Its logging and milling operations, which span most of Vancouver Island, have been idle since July 1. In its most recent quarterly financial report, Western Forest Products disclosed it had already sold most of the inventory that wasn’t behind a picket line to generate some income.

For the 2,400 members of United Steelworkers Local 1-1937, it has been a long haul without a paycheque or extended benefits. There was hope, before Christmas, that veteran mediator Vince Ready could work his magic. But talks are stalled and now, having weathered a tough holiday season, the union appears to be settling in to see how long the company can cope with an empty timber yard and a vanishing profit margin.

“At this stage, the parties are really dug in,” Steve Hunt, director of the Steelworkers for Western Canada, said in an interview. “The parties have to sit down and get honest with one another.”

But, he adds, the union’s strike fund is robust: “We have 750,000 members who continue to pay into it every day. So, we’re not at any risk of running out of funds for assistance for our members.”

The forestry dependant communities where Western Forest Products operates are struggling too, including logging contractors who collect no strike pay. The company, mayors and logging contractors have called on the province to intervene and help end the strike.

But the union doesn’t want that help and the BC NDP government, which has a close relationship with the Steelworkers union, is obliging its allies. Although Premier John Horgan called on the two sides to get back to bargaining in December, he has balked at imposing any kind of solution.
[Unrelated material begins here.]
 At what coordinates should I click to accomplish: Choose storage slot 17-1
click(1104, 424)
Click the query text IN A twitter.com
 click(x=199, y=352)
The last time government intervened in the coastal-forestry sector, 16 years ago, these workers ended up with an imposed contract that they say created problems that are at the heart of this dispute.

The BC Liberal government of the day used binding arbitration to end a three-week-long forestry strike in 2004; it gave the employers flexibility in scheduling, called alternate shifts, that the union says has created unsafe working conditions by requiring employees to perform long and irregular work hours.

The proposed language on alternate shifts is one of the major obstacles to a settlement, the union says, along with proposed language from the company that would establish a strict new drug and alcohol policy, and more options for contracting out jobs.

The company’s head of communications, Babita Khunkhun, said in a written statement that the company will take its lead from the mediators, but there has been little movement. “The items discussed during bargaining over the last two months remain the same today," she said. “We are hopeful that the [union] will agree to resume collective bargaining on all items so we can finalize a package that will recognize our employees’ contributions while ensuring a sustainable coastal forestry industry.”

The company, in its recent financial report, said the strike comes at a bad time for the forest sector across the province, with companies curtailing production and shutting down mills owing to high log costs and poor market conditions. It also says a string of regulatory changes made by the BC NDP government since 2018 may have the unintended consequence of compounding those conditions by driving up costs and lowering log-harvest volumes. The changes include protection for species at risk, new controls on the sale of forestry tenures, and new “fibre recovery zones” that require wastewood from logging to be made available to secondary users.

But there is more change to come.

Against the backdrop of this seemingly intractable dispute, the B.C. government is expected to introduce changes this year regarding the future of old-growth forests that could have an additional impact on Western Forest Products’ operations. An independent panel is expected to report back by April, after conducting public consultation on how to manage old-growth forests. Doug Donaldson, the Minister of Forests, Lands and Natural Resource Operations, who refers to old-growth trees as “majestic giants,” will also introduce significant amendments to the Forest and Range Practices Act in the spring.

Even if a settlement can be reached in the coming weeks, Western Forest Products’ investors must recognize there will be no returning to business as usual.